Showing extraordinary resilience, the Queen invited Liz Truss at a “kissing hands” ceremony on Tuesday to form a government of the United Kingdom.
The Royal audience would normally have been held at Buckingham Palace or Windsor Castle.
But amid growing concerns over Her Majesty’s health at the age of 96, Ms Truss travelled to Balmoral Castle in Scotland, to become the 15th Prime Minister during her reign.
The Queen succeeded to the throne in 1952, when Winston Churchill was Prime Minister, having led Britain through the Second World War.
Anthony Eden was the first Prime Minister appointed by Her Majesty, in 1955, with his short administration, which saw the Suez Crisis, ending in 1957.
Harold Macmillan, who succeeded Eden, wrote in his diary that at his first audience he told the Queen “half in joke, half in earnest, that I could not answer for the new government lasting more than 6 weeks”, adding: “She smilingly reminded me of this at an audience 6 years later.”

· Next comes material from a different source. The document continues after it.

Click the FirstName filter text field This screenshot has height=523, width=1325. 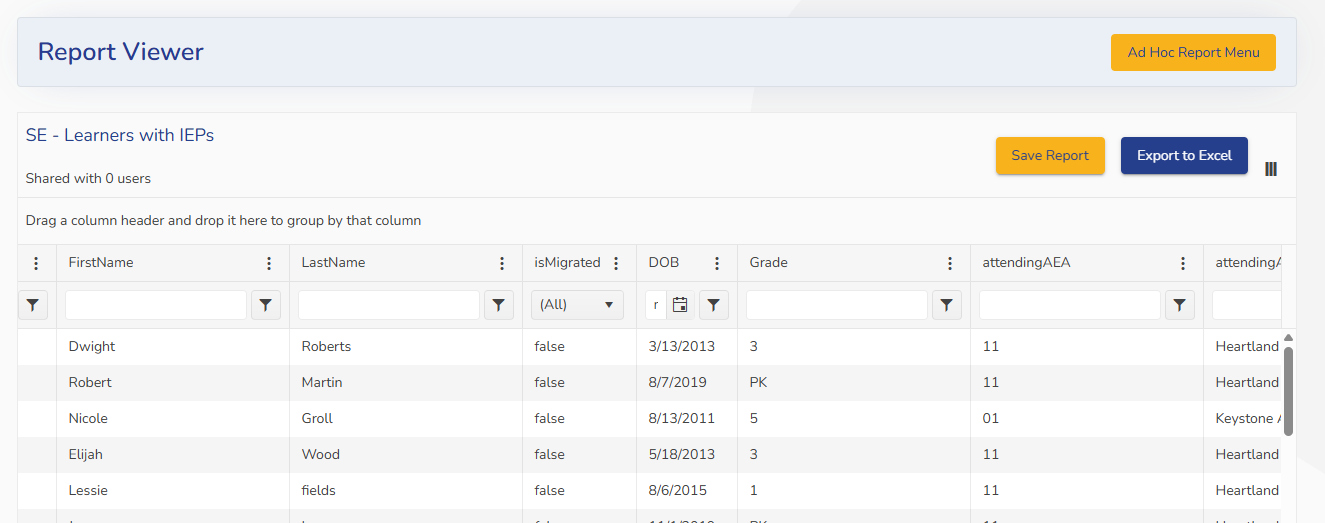[156, 305]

After Macmillan retired due to ill health, the Queen appointed Alec Douglas-Home as Prime Minister in 1963.
He was both the first Prime Minister after the Second World War not to win his own mandate and only hereditary peer, formerly the 14th Earl of Home, to drop his title to become an MP and then get the keys to No10, though he only held onto them until 1964.
In that year, Harold Wilson became the Queen’s first Labour Prime Minister. He was the first Labour PM to serve consecutive terms, being re-elected in 1966 but he was beaten by Edward Heath four years later after a premiership dogged by financial crises.
In early 1974, with his government and large parts of Britain having at times been paralysed by a wave of strikes, Heath went to the country on “who governs Britain” and the result was not him as the General Election produced a hung Parliament.
Back came Wilson into Downing Street and the Queen had a busy ceremonial year as he called another general election in October 1974, which led to the shortest Parliament since 1681, before he was returned to office with a waver-thin majority of only three seats.
After his unexpected resignation in 1976, he was succeeded by James Callaghan who was Prime Minister for the Queen’s Silver Jubilee in 1977.
Following the “winter of discontent”, Margaret Thatcher was the first female Prime Minister to be appointed by the Queen in 1979, serving three consecutive terms.
When she was ousted by her own party in 1990, John Major took over and surprised many by winning the 1992 election with his “soap box” campaigning.
The Queen’s long reign is reflected in the fact that Tony Blair was born in the year of her official Coronation in 1953.
In their first audience, she remarked: “You are my tenth Prime Minister.”
He was in No10 at the time of the tragic death of Diana, Princess of Wales, and subsequent tensions with the Palace over the Royal and his response.
During his second term in office, he hosted a Downing Street dinner to mark the Queen’s Golden Jubilee in 2002.
After Blair quit following years of TB-GB internal Labour party clashes, Gordon Brown was appointed Prime Minister in 2007, though he never won a General Election.
The Queen appointed David Cameron to form the first coalition Government in nearly 70 years, with Nick Clegg’s Liberal Democrats, in 2010, after the Tories failed to win an overall majority.
Mr Cameron won the 2015 election, forming the first majority Conservative government for almost two decades, but then Britain was rocked by the shock result of the 2016 Brexit referendum which sparked a period of political turmoil.
It saw the fall of three Prime Ministers in six years.
Her Majesty was reported to have built up a close bond with Theresa May, with both having a strong sense of duty and work ethic.
But she lost the Tories’ Commons majority in a 2017 snap election and was toppled over her Brexit plans.
Boris Johnson, who was Mayor of London for the Queen’s Diamond Jubilee in the year of the 2012 Olympics, was Prime Minister for her Platinum Jubilee this year, before his tumultuous three-year premiership ended on Tuesday.
He flew to Scotland for a resignation audience with the Queen, with Ms Truss following in a second plane shortly afterwards to become Britain’s 56th Prime Minister.